Я сглотнул. Рука, потянувшаяся к телефону, дрожала.
– Да, – выдавил я.
– Ты идиот, Вересаев, – голос Агерова был похож не на ледник, а на раскалённый добела металл. В нём не было холода, только клокочущая, сдерживаемая ярость, способная плавить сталь. – Ты конченый, самовлюблённый идиот.
– Руслан Ибрагимович, я… я не знал, что делать, мои люди зашли в тупик, я должен был…
– Ты должен был думать головой, а не тем местом, которым привык! – рявкнул он так, что динамик захрипел. – Но это уже неважно. Слушай меня внимательно, зятёк, потому что повторять я не буду. Она позвонила.
Сердце пропустило удар, а затем рухнуло в пропасть. Позвонила. Жива.
– Она… где она? С ней всё в порядке?
– Она в порядке! – выплюнул Агеров. – В гораздо большем порядке, чем ты будешь, если не выполнишь то, что я сейчас скажу. Она увидела новости. Твой цирк с полицией. И позвонила мне. Чтобы я передал тебе, что она жива и здорова. И чтобы её прекратили искать. Она позвонила, чтобы ты отменил поиски, понял? Чтобы её оставили в покое! Она снова тебя сделала, Роман. Тихо, изящно, чужими руками.
Я молчал, раздавленный. Это был шах и мат. Она не просто сбежала. Она переиграла меня на всех уровнях. Мой отчаянный ход с полицией стал её козырем. Она выставила меня паникующим идиотом перед всем миром и своим отцом.
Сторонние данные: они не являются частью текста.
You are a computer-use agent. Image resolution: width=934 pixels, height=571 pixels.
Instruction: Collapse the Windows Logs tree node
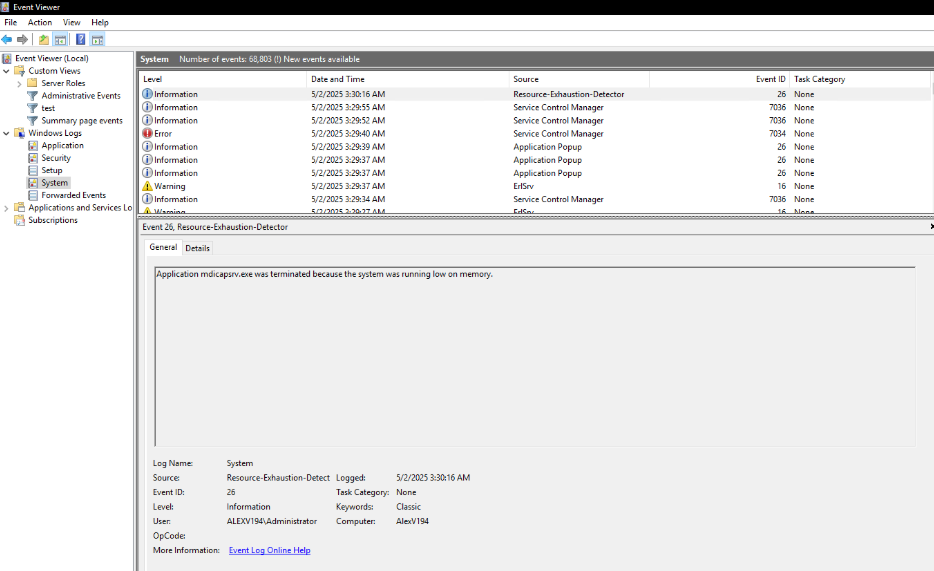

– Ты меня слышишь?! – прорычал Агеров. – Ты сейчас же поедешь в полицию и отзовёшь своё заявление. Скажешь, что жена нашлась, что это было недоразумение, семейная ссора. Мне плевать, что ты им наврёшь! Чтобы через два часа в новостях прошло опровержение! Это дело семейное. Пусть полиция её больше не ищет.
Он сделал паузу, и я услышал, как он тяжело дышит.
– Но это не значит, что поиски окончены, зятёк. О, нет. Теперь они только начинаются по-настоящему. И знаешь, кто будет её искать? Ты. Ты ОБЯЗАН её найти! Ты! Лично! Ты втянул её в эту медийную грязь, ты поставил её под удар, ты и вытащишь! ИЩИ! Я хочу знать, где моя дочь! Теперь мы с тобой вынужденные союзники в этом дерьме. Но вся ответственность, каждый провал – на тебе. Понял?
Он бросил трубку. Я остался сидеть на кровати в оглушающей тишине, прерываемой лишь гудением в ушах. Унижение. Бессилие. Ярость. Эти три чувства смешались в ядовитый коктейль, который ударил в голову. Она снова победила. А её отец только что надел на меня поводок и указал, в какую сторону бежать.
Что-то внутри меня окончательно сломалось. Тонкая плёнка цивилизованности, которую я с таким трудом натягивал на себя каждое утро, лопнула с оглушительным треском.